As it began to look unlikely that the freedom riders would manage to find a ride, Basel al-A’raj, a 28-year-old man from Walajeh, a village near Bethlehem, shrugged. “We’ve been trying for over 60 years to bring our cause to the world’s attention,” he said. “It’s not a problem for me to wait here for a few hours for a bus.”
A bus soon arrived that the freedom riders managed to alight and the assembled journalists quite literally tried to press-gang their way onto the bus as the driver desperately attempted to shut the door.
Shut out, I joined a number of other journalists who went ahead to the Hizma checkpoint on the outskirts of Jerusalem to wait for the bus.
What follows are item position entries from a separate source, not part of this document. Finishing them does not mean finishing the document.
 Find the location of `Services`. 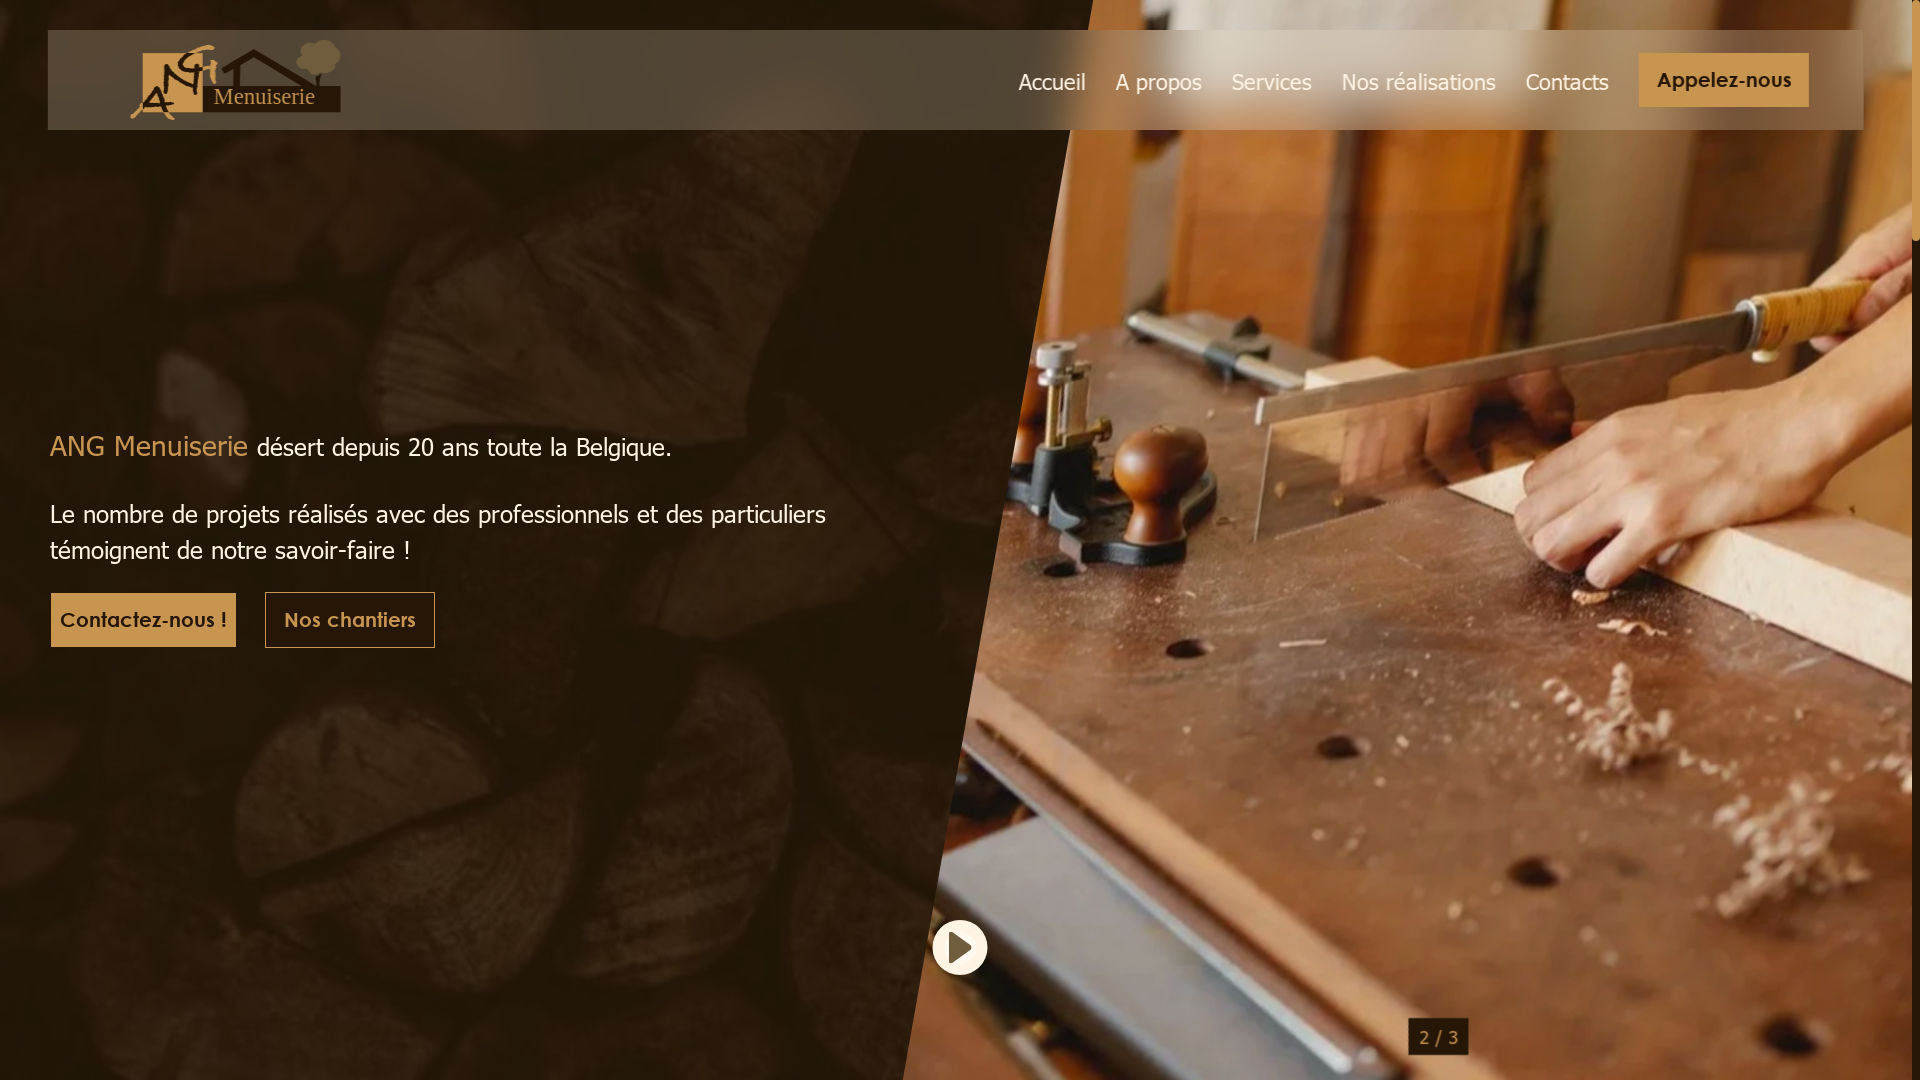

Services is located at coordinates (1272, 80).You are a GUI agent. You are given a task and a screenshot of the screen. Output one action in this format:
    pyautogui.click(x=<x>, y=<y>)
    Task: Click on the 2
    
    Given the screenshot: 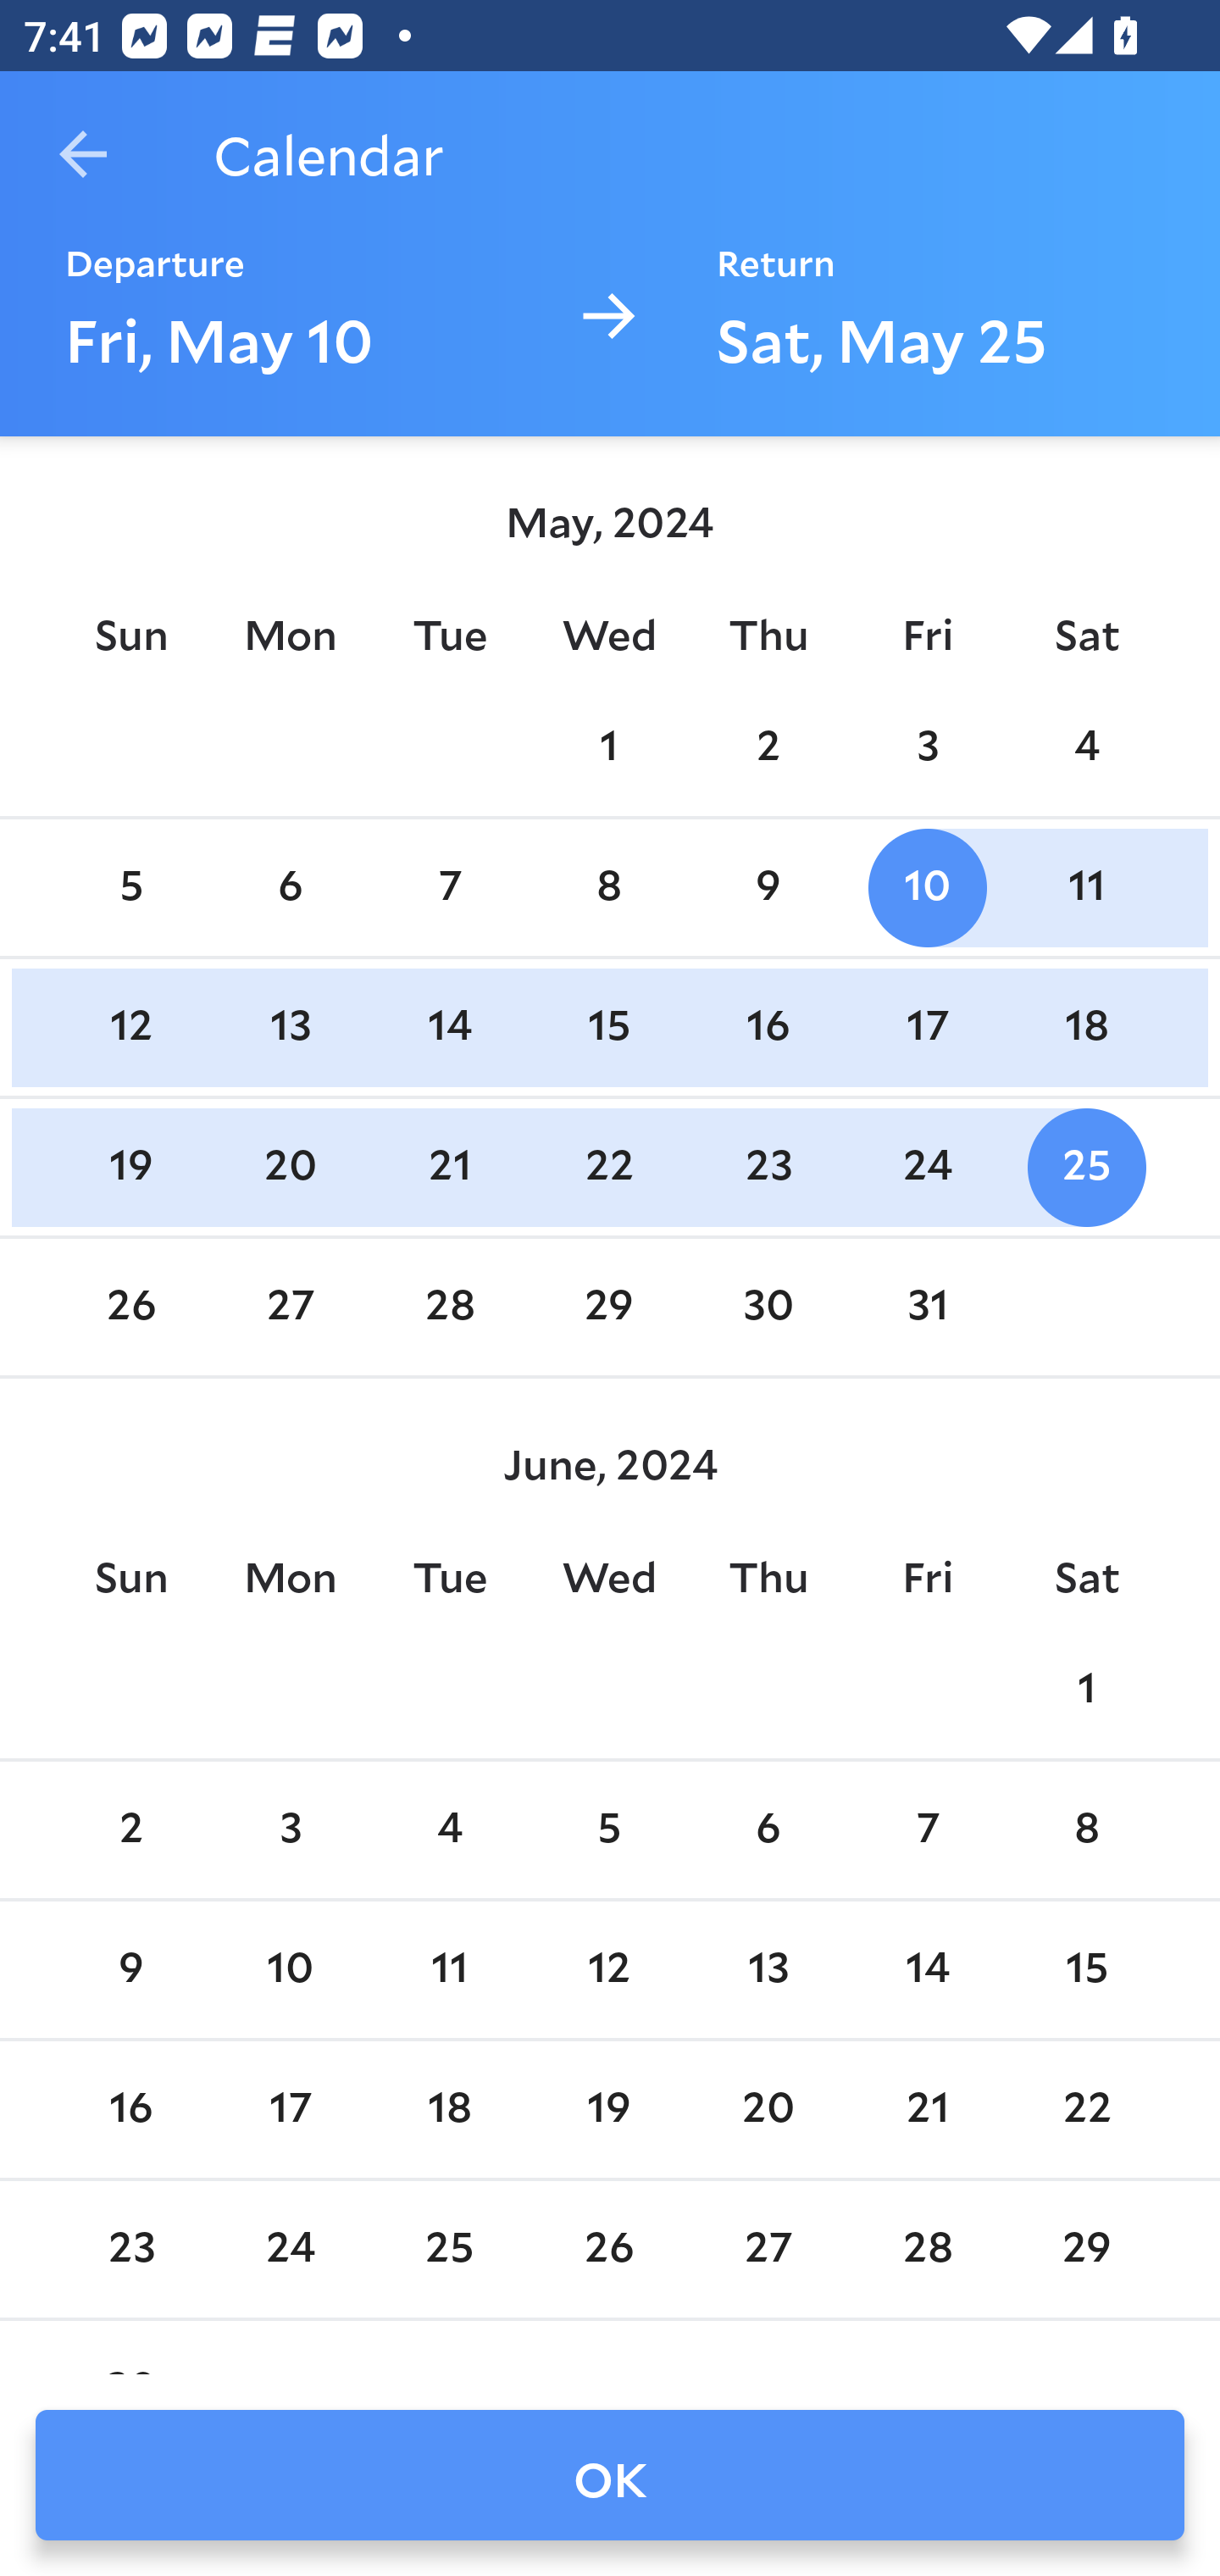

When the bus arrived, Arabic-speaking police officers boarded and tried in vain to convince the activists to vacate the bus and informed them that they were under arrest for attempting to enter Jerusalem illegally and for disrupting public order.
“Our action has been a runaway success, regardless of what happens in the next few hours,” said Mazen Qumseyeh, a 54-year-old university professor.
“If they try to remove us from the bus, I’ll refuse to get off,” said al-A’raj, giving me a toothy smile from his undetected position at the back of the bus. “I will abide by the principles of the law, not military decrees, but civilian and international law, which guarantee my freedom of movement.”
A’raj told me that he was overcome with conflicting feelings of excitement and fear. “But we live with these mixed emotions all the time under occupation. Every day, homes are raided and people are arrested. The main difference is that, this time, there is media coverage.”
After a couple of hours, the Israelis delivered an ultimatum to the activists that they either get off the bus voluntarily or they would be forcibly removed. The police then carried them off one by one to a waiting police van, and the freedom riders shouted out their names and rejected what they regarded as the illegality of what the Israeli police were doing to them. They were released from custody a few hours later.
“This is only the beginning,” promised Arraf before her arrest. “This is the first bus, but there are bound to be future attempts involving more riders.”